** Opening Text excerpt block **

The SCN is at the forefront of monitoring and identifying common effects, and pivotal in ensuring adherence to therapies and effective symptom management for the person affected by cancer.
For the SCN, education of the person affected by cancer presents a new challenge to ensure adherence with therapy. The SCN will need to acquire the necessary knowledge to understand the complex processes underlying targeted therapies. Developing an education plan, communicating it effectively, and evaluating an individual's comprehension of this topic is essential. Many of these agents are oral, making them a convenient long term therapy that can be administered in the home setting when supported by effective education and information provision.10, 16
The SCN needs to recognise the unique side effect profiles that targeted therapies present from traditional antineoplastic agents. Adverse effects are usually mild to moderate, and with astute assessment can be controlled through prompt intervention and management. Some agents have effects similar to antineoplastic agents, such as nausea and vomiting, myelosuppression, and diarrhoea. More unique effects are emerging such as:9, 10
- cytokine release syndrome with monoclonal antibodies
- dermatological changes with EGFR inhibitors
- hypertension from VEGF inhibitors
- thromboembolic events with anti-angiogenesis inhibitors.

** Closing Text excerpt block **
** Opening Recorded information block **

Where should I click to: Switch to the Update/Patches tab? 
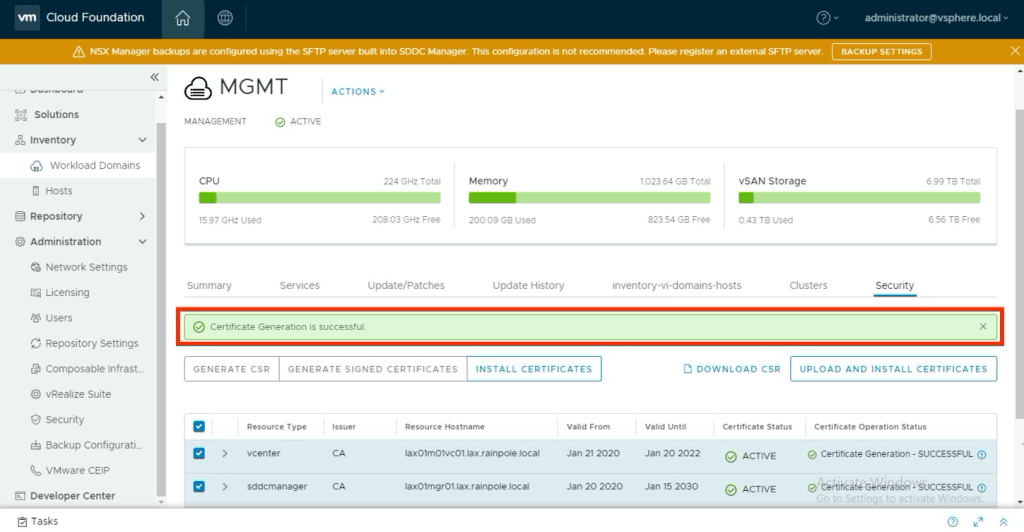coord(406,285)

** Closing Recorded information block **

◆ Task list
A. Answer these questions from the passage on targeted cancer therapies.
(i) What feature of many of these agents makes them a convenient long-term therapy?
(ii) Which unique effect is listed with EGFR inhibitors?
(iii) How severe are the adverse effects of targeted therapies usually?
B. Using the passage on targeted cancer therapies, explain in one to three sentences why many of these agents can be used as a long-term therapy in the home setting.
C. Print the passage on targeted cancer therapies from "The SCN is at" to "affected by cancer.".
Answer from the passage on targeted cancer therapies alone, without drawing on the data.

◆ Solutions by task
A.
(i) Many of them are oral.
(ii) Dermatological changes.
(iii) Mild to moderate.

B. Many of these agents are oral, which makes them a convenient long-term therapy. They can be given at home when effective education and information provision support the person affected by cancer.

C.
The SCN is at the forefront of monitoring and identifying common effects, and pivotal in ensuring adherence to therapies and effective symptom management for the person affected by cancer.